The big unknown in the oil equation is that the Saudi oil reserves have not properly been independently verified, which is why stories about peak oil are so persistent and why oil companies are prospecting in more and more inhospitable regions of the world.

Finally, Mr Lawson is very disparaging about Chris Huhne, but Mr Huhne is working steadily to wean us off our dependence on fossil fuels and just this week he has had some success at the EU, when the Commission increased the target for cutting emissions from 20 per cent to 25 per cent by 2020, a victory against strong business lobbying.

Dr David Pollard

Blaby, Leicestershire

Pernicious role of futures traders

I was delighted to see Dominic Lawson's perceptive piece on the availability and price of crude oil. Mr Lawson notes that International Energy Agency stocks in OECD countries are high. I wonder why those who predict Armageddon, as soon as anything occurs which could jeopardise supplies, overlook these substantial stocks. Do they have a vested interest in higher oil prices?

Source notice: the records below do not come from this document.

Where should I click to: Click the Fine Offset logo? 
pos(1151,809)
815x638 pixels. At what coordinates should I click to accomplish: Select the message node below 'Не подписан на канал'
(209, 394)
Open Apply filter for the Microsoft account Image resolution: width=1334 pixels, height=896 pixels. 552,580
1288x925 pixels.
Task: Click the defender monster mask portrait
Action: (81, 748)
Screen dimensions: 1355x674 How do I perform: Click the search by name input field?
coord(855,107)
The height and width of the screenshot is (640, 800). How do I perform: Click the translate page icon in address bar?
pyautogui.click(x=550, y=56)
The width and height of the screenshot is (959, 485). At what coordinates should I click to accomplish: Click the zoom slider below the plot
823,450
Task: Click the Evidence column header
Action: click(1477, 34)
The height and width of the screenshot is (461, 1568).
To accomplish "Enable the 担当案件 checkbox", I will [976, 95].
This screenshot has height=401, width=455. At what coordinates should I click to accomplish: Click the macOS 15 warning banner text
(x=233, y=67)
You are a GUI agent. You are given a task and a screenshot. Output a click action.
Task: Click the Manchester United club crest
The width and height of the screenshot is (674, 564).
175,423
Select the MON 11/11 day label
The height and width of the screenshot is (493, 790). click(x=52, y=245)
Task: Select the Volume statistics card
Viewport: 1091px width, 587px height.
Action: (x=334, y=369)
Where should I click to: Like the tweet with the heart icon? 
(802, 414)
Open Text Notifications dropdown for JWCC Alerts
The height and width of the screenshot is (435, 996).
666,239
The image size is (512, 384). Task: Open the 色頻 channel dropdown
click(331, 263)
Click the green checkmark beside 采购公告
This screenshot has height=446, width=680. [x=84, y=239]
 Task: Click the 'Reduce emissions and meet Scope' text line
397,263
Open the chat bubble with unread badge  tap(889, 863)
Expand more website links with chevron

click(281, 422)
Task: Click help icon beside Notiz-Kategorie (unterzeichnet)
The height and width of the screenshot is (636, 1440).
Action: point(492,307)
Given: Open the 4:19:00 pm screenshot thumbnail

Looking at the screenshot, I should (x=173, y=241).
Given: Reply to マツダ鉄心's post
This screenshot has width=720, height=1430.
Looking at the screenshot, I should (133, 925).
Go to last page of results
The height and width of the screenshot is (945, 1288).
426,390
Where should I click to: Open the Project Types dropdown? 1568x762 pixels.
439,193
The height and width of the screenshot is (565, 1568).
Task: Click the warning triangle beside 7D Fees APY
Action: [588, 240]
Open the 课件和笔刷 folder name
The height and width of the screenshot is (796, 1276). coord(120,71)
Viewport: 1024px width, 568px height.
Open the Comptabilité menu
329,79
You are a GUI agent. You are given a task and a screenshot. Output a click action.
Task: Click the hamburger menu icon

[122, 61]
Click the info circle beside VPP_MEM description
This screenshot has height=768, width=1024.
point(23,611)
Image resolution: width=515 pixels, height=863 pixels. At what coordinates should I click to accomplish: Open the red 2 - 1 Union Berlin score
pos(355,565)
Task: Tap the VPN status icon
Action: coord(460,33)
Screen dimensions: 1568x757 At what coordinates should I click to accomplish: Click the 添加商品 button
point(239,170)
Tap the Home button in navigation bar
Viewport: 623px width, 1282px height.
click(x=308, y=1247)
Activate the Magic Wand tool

Of course, disruption in a major oil-producing nation can cause severe difficulties but Mr Lawson rightly reminds us that new regimes, dependent on oil revenue, must maintain production levels for financial reasons. He cites the Iran-Iraq war and the eventual realisation that the overall impact on supply would not be significant.

But the big difference between then and now is the rise of the futures markets. Today, gambling in crude oil is rampant. Crucially, the turnover of futures exceeds daily global consumption by a margin yet, reportedly, less than 1 per cent of this massive volume results in physical delivery. Consequently, traders can gamble on the price of crude oil without any responsibility for the impact on national economies.

Those who bet on prices have a very significant role in determining their level. They can add dollars every time some ignorant comment is made. The market no longer reacts only to genuine and current problems, but to publicised words from those who speculate and who, in some cases, would not recognise a barrel of crude if they tripped over it.

The artificially high prices benefit some oil-producing nations with whose foreign policies the West disagrees. Additionally, our imports cost more than they otherwise would and even a few dollars more on the price has a negative impact on currency values, the trade balance and the economy.

In July 2009, Gordon Brown and Nicolas Sarkozy were, seemingly, determined to curb speculation in this crucial commodity but the political appetite for action has waned with serious implications for our economies. It is time that the speculators' role was acknowledged and their activities curbed.